Le contraste avec le sommet de la CPE

Ce qui frappe, au fond, c’est le contraste entre ce sommet sino-américain et celui de la CPE, la Communauté Politique Européenne, qui s’est tenu une semaine plus tôt… et dont le grand public n’a quasiment pas entendu parler. Le simple écart de visibilité est déjà un indicateur.

Le sommet Trump–Xi s’est concentré sur les ressources, l’énergie, les puces, l’IA, le commerce et la finance, autrement dit, les fondements concrets de la puissance contemporaine.
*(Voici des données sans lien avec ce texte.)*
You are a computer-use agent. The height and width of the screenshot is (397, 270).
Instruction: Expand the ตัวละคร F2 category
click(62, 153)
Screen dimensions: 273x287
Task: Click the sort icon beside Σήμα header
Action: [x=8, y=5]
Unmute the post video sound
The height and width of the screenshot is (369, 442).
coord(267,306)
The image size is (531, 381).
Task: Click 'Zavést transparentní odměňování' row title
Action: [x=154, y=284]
Les deux premières économies mondiales ont géré leur relation avec un réalisme dépouillé, dans une logique assumée de rapport de forces. Ce genre de sommet redessine le cadre dans lequel évolue le reste du monde.

Le sommet européen, lui, s’est benoîtement concentré sur la défense des valeurs démocratiques et sur quelques saillies portant sur la politique américaine, principalement en matière de défense.


La rencontre Trump–Xi produit des marchés, des engagements d’achat, des canaux de gouvernance ; la CPE produit des signaux politiques et un peu de coordination entre participants, mais peu de résultats tangibles à court terme. D’un côté un réalisme assumé, de l’autre un idéalisme institutionnel. La CPE reflète une Europe qui cherche sa place, se coalise faute de mieux, et dispose de très peu de leviers. La Chine et les États-Unis définissent le cadre ; l’Europe réagit.

Et non, malgré ce que la presse a tenté de faire croire, Trump n’est pas venu en Chine en suppliant Xi.

Il est venu jouer trois cartes (le pétrole, l’hélium, le dollar) et il en est reparti avec des engagements commerciaux concrets, un cadre de désescalade sur l’IA, et l’évitement du piège taïwanais.

Le récit médiatique d’une Amérique perdante face à une Chine « en marche » est un effet d’optique : il sert les intérêts narratifs de Pékin, et flatte la propension des rédactions occidentales à trouver des échecs partout où Trump agit, mais la réalité géopolitique est plus prosaïque, et elle est largement à l’avantage de Washington.